The tools don't generate any intermediate or scratch files; everything is kept in memory. Using files would be a significant change, so the amount of available memory ultimately limits the size of the code library that the tools can accommodate. But my guess is that anyone with that much code could also provide a machine with enough memory—or simply purchase a commercial equivalent of the tool.

List of Code Files

The ct directory contains all of the code. If you want to dive into it, here's a summary of the files in that directory:

Notes

¹ While preparing this article, I checked to see if anything had changed. Google's project eventually gained traction and is now on GitHub.
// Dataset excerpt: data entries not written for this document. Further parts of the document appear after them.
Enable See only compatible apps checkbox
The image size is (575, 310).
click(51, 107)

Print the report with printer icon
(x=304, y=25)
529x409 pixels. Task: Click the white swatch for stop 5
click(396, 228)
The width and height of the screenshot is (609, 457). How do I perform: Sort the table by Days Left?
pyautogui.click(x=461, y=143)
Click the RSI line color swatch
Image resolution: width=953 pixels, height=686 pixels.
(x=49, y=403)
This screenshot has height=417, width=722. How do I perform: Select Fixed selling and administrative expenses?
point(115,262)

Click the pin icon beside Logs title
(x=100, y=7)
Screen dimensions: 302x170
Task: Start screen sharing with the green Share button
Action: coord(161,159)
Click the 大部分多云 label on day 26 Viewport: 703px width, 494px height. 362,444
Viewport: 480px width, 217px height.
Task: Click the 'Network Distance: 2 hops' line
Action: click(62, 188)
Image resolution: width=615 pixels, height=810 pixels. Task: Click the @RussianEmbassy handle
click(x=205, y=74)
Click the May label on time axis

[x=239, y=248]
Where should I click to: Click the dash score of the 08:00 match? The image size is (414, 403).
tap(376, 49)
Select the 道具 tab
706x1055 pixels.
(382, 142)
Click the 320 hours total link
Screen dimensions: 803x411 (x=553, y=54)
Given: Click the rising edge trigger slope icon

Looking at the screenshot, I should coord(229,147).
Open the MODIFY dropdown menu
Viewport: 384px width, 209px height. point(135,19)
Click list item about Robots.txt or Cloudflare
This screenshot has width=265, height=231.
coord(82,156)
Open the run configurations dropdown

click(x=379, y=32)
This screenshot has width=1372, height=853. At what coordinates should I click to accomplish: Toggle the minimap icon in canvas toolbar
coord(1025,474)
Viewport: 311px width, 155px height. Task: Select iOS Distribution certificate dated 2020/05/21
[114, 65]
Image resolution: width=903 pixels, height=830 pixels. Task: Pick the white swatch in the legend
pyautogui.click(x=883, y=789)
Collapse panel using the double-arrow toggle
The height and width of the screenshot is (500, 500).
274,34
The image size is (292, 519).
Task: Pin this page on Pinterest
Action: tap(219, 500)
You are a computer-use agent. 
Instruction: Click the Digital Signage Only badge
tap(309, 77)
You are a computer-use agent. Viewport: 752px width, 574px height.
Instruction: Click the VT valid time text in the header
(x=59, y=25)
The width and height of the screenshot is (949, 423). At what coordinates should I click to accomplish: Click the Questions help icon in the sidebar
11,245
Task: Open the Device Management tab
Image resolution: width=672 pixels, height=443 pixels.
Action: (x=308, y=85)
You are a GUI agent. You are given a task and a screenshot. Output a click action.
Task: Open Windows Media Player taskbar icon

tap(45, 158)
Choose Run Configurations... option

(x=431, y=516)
They took the approach of building on Clang, and they say that they're currently "alpha" quality and that changes to Clang sometimes break them.

² The file help.cli has a .txt extension, which is omitted from file names in this article.

³ A code file is assumed to be any file with no extension (e.g., <string>) or a .h, .c, .hpp, .cpp, .hxx, .cxx, .hh, .cc, .h++, or .c++ extension. This is hard-coded in CxxString::IsCodeFile.

⁴ Since this was written, Duration.h was simplified by using <chrono>, so Thread.cpp no longer appears in its list of implementers.

History

• 4^th October, 2019: Initial version

There have been many updates to this article since its initial version. The article is reposted when its download changes, which occurs when a new release includes bug fixes and one or more of the following:

• enhance >parse to support more C++ language features
• enhance >check to generate new warnings
• enhance >fix to resolve more warnings

These changes are summarized on RSC's Releases page, usually under the CodeTools section of the release notes.